SE: I used to think I didn’t reflect much of my own life in my stories until I noticed a pattern. A number of my pieces have rural settings, a few involve pubs, there is also a certain time of day, particularly dusk which clings to the edges of my tales. This all fits in with the years I spent growing up in a pub in the middle of nowhere (Shropshire to be exact). This pub, THE CIDER HOUSE, was isolated. Old animal traps (made harmless) hung on one of the room’s walls, these traps inspired ‘We Walk in the Night as Strangers’, a story published in Sanitarium Magazine; there were also cider presses which crop up in another story, ‘The Yowling’ in the first Weird Ales anthology and there are other stories, all with a rural setting or feel to them. When it was open, the pub was filled with farmers and the car parks with tractors. I spent school nights trying to fall asleep above the bar whilst I heard glasses chinking, people laughing and on Wednesdays – music night – the sing-alongs. It was a comforting sound in a way. I would have to walk a mile to the bus stop along narrow lanes to catch a bus to school. Those walks home in the winter between the bus stop and the pub have stuck with me, that sense of the world closing down, of quietening but hiding something…those memories stay and feed into my tales.
Q: What was your favourite book / film as a child?
SE: It was more like a favourite series: Enid Blyton’s FAMOUS FIVE, SECRET SEVEN and MALLORY TOWERS. I would get them all and just reread and reread until Mum stopped me and told me I should go outside and play (although playing outside on your own in the middle of nowhere was not very exciting, especially when sisters didn’t want to play either).

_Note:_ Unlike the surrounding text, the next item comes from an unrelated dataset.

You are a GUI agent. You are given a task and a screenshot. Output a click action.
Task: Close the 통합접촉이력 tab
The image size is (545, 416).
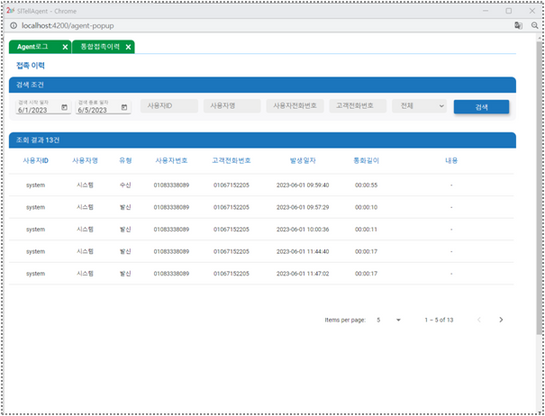(128, 47)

Later on they got me a pony as something to do, so I would ride for miles quite freely and usually end up getting thrown off.
A favourite Christmas book was “The Night Before Christmas” which my mum would read to us on Christmas Eve before sending us to bed and going back downstairs to the pub. I read it to my own children when they were growing up. My favourite film was JASON AND THE ARGONAUTS (1963 version, note I was born 1964). I would watch it whenever it was on and I still do, even if my kids mock the special effects. Those fighting skeletons – I loved that scene.
Q: What is your favourite ever thing about Christmas?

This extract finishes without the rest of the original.